Keep it simple and lose yourself in the game. It’s an easy message. It’s not easy to put into practice.
A stadium full of people is cheering Iowa’s every mistake. They get on the Hawkeyes from the moment they step foot in the stadium. Ignoring it isn’t natural. It hit King like a punch to the face as a freshman in 2013. It was the same way with Nelson in 2015.
They needed to be taught how to handle the situation. B.J Lowery and Christian Kirksey pulled King aside and reminded him to think about his play and focus on the next step. Nelson leaned on Ott. Each newcomer received similar advice — the narrower the tunnel vision the better.

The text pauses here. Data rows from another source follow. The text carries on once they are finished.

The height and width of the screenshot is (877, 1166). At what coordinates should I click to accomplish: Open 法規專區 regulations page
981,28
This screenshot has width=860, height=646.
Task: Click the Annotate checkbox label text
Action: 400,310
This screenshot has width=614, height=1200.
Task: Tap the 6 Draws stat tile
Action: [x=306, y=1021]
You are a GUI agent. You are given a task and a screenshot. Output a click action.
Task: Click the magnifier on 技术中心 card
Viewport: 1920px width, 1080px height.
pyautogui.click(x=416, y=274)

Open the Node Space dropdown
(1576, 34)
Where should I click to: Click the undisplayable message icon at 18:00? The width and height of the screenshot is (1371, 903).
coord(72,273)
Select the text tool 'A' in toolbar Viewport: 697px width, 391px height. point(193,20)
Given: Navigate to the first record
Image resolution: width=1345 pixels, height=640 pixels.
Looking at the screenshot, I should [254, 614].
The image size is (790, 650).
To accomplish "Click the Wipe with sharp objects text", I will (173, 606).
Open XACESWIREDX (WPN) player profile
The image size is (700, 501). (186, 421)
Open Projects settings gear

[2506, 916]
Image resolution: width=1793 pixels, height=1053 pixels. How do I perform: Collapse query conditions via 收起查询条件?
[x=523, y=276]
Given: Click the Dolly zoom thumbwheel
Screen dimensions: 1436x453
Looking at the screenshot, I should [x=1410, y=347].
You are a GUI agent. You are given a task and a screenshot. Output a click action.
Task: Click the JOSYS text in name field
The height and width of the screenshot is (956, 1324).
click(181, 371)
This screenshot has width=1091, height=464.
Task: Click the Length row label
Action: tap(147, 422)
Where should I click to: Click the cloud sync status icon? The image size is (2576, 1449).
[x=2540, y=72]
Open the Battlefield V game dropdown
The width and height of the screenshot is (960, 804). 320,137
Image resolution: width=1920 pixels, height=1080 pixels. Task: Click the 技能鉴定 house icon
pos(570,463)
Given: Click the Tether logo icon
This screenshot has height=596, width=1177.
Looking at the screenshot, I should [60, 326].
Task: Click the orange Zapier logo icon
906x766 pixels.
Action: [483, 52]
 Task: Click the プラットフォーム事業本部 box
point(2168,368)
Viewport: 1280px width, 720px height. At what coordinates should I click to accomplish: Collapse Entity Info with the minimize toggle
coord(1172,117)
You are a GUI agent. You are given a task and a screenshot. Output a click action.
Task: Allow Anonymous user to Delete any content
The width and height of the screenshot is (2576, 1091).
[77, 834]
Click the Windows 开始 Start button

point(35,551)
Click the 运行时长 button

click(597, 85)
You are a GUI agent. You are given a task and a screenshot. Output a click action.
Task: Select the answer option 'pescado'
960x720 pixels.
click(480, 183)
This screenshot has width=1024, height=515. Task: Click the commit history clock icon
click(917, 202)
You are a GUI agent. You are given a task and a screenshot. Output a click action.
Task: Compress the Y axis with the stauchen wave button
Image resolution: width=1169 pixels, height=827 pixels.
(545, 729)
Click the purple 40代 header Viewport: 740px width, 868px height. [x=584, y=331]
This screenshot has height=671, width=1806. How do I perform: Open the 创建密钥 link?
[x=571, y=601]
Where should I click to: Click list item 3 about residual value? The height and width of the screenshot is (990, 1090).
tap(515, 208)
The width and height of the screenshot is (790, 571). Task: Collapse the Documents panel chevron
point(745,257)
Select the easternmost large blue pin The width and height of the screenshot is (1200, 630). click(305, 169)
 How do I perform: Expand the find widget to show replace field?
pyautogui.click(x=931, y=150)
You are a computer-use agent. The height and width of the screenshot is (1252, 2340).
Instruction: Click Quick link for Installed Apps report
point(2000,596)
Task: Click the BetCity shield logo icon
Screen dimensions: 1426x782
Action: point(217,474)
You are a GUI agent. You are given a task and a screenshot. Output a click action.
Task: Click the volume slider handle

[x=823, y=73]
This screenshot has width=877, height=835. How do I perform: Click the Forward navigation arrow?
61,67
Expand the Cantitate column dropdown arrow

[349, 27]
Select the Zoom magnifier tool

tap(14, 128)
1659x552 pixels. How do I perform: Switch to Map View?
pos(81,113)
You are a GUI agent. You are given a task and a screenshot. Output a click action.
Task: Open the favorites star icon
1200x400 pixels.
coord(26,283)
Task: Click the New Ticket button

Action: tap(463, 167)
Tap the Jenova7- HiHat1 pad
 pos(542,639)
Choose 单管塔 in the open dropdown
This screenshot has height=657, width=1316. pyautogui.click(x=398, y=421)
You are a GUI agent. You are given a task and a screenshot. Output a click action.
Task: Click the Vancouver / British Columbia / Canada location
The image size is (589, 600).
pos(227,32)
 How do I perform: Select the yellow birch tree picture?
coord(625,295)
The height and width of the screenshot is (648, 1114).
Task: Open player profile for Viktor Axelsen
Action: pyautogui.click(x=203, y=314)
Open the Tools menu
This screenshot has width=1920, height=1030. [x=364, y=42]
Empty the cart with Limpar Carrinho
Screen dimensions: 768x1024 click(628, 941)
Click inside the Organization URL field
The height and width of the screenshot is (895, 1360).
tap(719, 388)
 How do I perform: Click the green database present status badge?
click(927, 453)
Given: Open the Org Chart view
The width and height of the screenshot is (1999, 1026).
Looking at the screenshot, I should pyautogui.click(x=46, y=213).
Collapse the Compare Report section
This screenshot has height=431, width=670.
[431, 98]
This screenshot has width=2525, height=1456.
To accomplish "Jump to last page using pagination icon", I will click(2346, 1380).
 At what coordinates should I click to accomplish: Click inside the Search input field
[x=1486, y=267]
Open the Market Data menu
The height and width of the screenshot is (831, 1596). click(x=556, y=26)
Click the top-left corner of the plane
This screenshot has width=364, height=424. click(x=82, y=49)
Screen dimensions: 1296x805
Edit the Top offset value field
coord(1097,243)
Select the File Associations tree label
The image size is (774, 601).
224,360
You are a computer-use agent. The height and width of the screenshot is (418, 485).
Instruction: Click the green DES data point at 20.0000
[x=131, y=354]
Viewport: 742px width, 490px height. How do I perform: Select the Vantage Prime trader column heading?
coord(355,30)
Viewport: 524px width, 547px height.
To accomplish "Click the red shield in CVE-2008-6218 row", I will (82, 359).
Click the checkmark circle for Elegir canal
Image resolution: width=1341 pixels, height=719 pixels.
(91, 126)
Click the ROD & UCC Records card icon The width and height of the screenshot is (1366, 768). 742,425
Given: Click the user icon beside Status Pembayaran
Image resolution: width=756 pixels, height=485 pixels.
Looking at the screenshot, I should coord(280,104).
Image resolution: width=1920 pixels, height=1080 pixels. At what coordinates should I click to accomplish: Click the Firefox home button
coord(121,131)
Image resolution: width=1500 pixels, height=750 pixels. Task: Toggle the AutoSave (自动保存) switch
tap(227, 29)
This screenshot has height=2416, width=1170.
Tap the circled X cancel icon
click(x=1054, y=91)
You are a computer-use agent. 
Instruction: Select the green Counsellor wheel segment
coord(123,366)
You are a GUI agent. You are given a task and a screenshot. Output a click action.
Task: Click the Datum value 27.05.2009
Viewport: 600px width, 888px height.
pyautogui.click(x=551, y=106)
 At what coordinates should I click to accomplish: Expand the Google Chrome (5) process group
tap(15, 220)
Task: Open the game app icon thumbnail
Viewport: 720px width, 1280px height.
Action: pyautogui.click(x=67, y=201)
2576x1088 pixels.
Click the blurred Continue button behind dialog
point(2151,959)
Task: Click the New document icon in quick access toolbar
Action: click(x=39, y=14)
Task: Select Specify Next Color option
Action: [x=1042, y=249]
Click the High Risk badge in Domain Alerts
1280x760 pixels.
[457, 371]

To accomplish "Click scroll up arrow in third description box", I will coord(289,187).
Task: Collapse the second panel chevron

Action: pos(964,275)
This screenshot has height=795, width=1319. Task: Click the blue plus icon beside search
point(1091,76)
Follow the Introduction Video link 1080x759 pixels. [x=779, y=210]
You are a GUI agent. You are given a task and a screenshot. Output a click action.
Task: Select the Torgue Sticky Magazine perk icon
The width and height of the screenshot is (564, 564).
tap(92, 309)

“After the first or second series you just zone out the crowd and get more and more into the game,” Nelson said. “You got to get lost in the formations, the personnel so that the crowd doesn’t make it a factor.”
Not all Hawkeyes completely tune it out.
“It gives you something to feed off of,” Iowa defensive end Parker Hesse said. “When you are on the road and hated you can kind of use it as your identity. It’s us against all you guys.”
The fans can be viewed as another opponent, but one Hesse ultimately knows won’t make the game-winning play.
“Even though you enjoy the noise you realize there is nothing outside of those white lines that matters, has an effect on the game,” Hesse said. “The game is decided within the white lines and that is it.”
Penn State and 107,282-seat Beaver Stadium will be a unique challenge. The Nittany Lions are peaking, winners of four straight, including a victory over No. 6 Ohio State.
Most of the Hawkeyes have yet to play in a 100,000-seat stadium. Only a handful of players made the trek to Ohio State and the 104,000-plus Ohio Stadium in 2013. It was so long ago that defensive tackle Jaleel Johnson doesn’t think the trip will help him with the Nittany Lions.
“It’s going to be a whole new experience for me,” Johnson said. “It is going to be a challenge going somewhere where you’ve never been. It takes so much mental focus and just playing your game.”
This is the first major road test for redshirt freshman defensive end Anthony Nelson and true freshman cornerback Manny Rugamba. It will be on the upperclassmen to do what players like Ott and Kirksey did for them.
“We got to pull the younger guys with us and get us all on one page,” King said. “I feel like the younger guys are starting to realize what kind of job and opportunity it is for everyone on the team.”
Ignore the noise. It might as well be Iowa’s road game motto.